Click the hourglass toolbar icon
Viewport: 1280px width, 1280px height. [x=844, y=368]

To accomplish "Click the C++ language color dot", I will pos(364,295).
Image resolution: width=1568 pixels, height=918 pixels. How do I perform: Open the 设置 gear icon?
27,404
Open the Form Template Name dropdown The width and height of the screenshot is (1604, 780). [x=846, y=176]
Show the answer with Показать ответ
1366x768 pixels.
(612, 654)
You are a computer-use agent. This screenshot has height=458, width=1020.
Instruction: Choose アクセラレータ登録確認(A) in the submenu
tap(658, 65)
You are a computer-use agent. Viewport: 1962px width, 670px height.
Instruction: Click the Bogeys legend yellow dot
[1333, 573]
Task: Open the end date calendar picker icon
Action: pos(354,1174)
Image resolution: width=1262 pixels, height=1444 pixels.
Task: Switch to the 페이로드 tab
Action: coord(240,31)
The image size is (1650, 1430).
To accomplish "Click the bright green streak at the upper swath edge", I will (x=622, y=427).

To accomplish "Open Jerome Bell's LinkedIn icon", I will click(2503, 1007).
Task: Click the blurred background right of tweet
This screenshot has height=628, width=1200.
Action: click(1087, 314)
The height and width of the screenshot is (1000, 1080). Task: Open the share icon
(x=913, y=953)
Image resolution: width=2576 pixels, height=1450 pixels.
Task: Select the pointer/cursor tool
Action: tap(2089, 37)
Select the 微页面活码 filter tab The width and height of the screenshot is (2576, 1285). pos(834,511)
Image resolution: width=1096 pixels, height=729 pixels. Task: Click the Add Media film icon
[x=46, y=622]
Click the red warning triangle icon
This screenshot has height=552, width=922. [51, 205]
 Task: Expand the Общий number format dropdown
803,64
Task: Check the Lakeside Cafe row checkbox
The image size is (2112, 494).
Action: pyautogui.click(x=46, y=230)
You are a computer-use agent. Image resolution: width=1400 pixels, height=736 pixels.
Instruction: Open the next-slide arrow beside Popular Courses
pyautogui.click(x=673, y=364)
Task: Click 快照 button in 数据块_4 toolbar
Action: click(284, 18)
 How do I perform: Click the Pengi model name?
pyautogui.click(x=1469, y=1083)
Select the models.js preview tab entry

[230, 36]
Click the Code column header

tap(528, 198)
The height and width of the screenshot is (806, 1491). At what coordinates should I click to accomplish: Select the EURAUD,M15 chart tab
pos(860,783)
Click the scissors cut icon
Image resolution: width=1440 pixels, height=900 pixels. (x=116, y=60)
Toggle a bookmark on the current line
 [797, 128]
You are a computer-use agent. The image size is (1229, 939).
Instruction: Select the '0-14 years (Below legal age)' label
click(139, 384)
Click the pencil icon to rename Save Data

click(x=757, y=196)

----------------

REQUIREMENT:
Reproduce all of the lines above verbatim, with no changes.

FULL ANSWER:
Click the hourglass toolbar icon
Viewport: 1280px width, 1280px height. [x=844, y=368]

To accomplish "Click the C++ language color dot", I will pos(364,295).
Image resolution: width=1568 pixels, height=918 pixels. How do I perform: Open the 设置 gear icon?
27,404
Open the Form Template Name dropdown The width and height of the screenshot is (1604, 780). [x=846, y=176]
Show the answer with Показать ответ
1366x768 pixels.
(612, 654)
You are a computer-use agent. This screenshot has height=458, width=1020.
Instruction: Choose アクセラレータ登録確認(A) in the submenu
tap(658, 65)
You are a computer-use agent. Viewport: 1962px width, 670px height.
Instruction: Click the Bogeys legend yellow dot
[1333, 573]
Task: Open the end date calendar picker icon
Action: pos(354,1174)
Image resolution: width=1262 pixels, height=1444 pixels.
Task: Switch to the 페이로드 tab
Action: coord(240,31)
The image size is (1650, 1430).
To accomplish "Click the bright green streak at the upper swath edge", I will (x=622, y=427).

To accomplish "Open Jerome Bell's LinkedIn icon", I will click(2503, 1007).
Task: Click the blurred background right of tweet
This screenshot has height=628, width=1200.
Action: click(1087, 314)
The height and width of the screenshot is (1000, 1080). Task: Open the share icon
(x=913, y=953)
Image resolution: width=2576 pixels, height=1450 pixels.
Task: Select the pointer/cursor tool
Action: tap(2089, 37)
Select the 微页面活码 filter tab The width and height of the screenshot is (2576, 1285). pos(834,511)
Image resolution: width=1096 pixels, height=729 pixels. Task: Click the Add Media film icon
[x=46, y=622]
Click the red warning triangle icon
This screenshot has height=552, width=922. [51, 205]
 Task: Expand the Общий number format dropdown
803,64
Task: Check the Lakeside Cafe row checkbox
The image size is (2112, 494).
Action: pyautogui.click(x=46, y=230)
You are a computer-use agent. Image resolution: width=1400 pixels, height=736 pixels.
Instruction: Open the next-slide arrow beside Popular Courses
pyautogui.click(x=673, y=364)
Task: Click 快照 button in 数据块_4 toolbar
Action: click(284, 18)
 How do I perform: Click the Pengi model name?
pyautogui.click(x=1469, y=1083)
Select the models.js preview tab entry

[230, 36]
Click the Code column header

tap(528, 198)
The height and width of the screenshot is (806, 1491). At what coordinates should I click to accomplish: Select the EURAUD,M15 chart tab
pos(860,783)
Click the scissors cut icon
Image resolution: width=1440 pixels, height=900 pixels. (x=116, y=60)
Toggle a bookmark on the current line
 [797, 128]
You are a computer-use agent. The image size is (1229, 939).
Instruction: Select the '0-14 years (Below legal age)' label
click(139, 384)
Click the pencil icon to rename Save Data

click(x=757, y=196)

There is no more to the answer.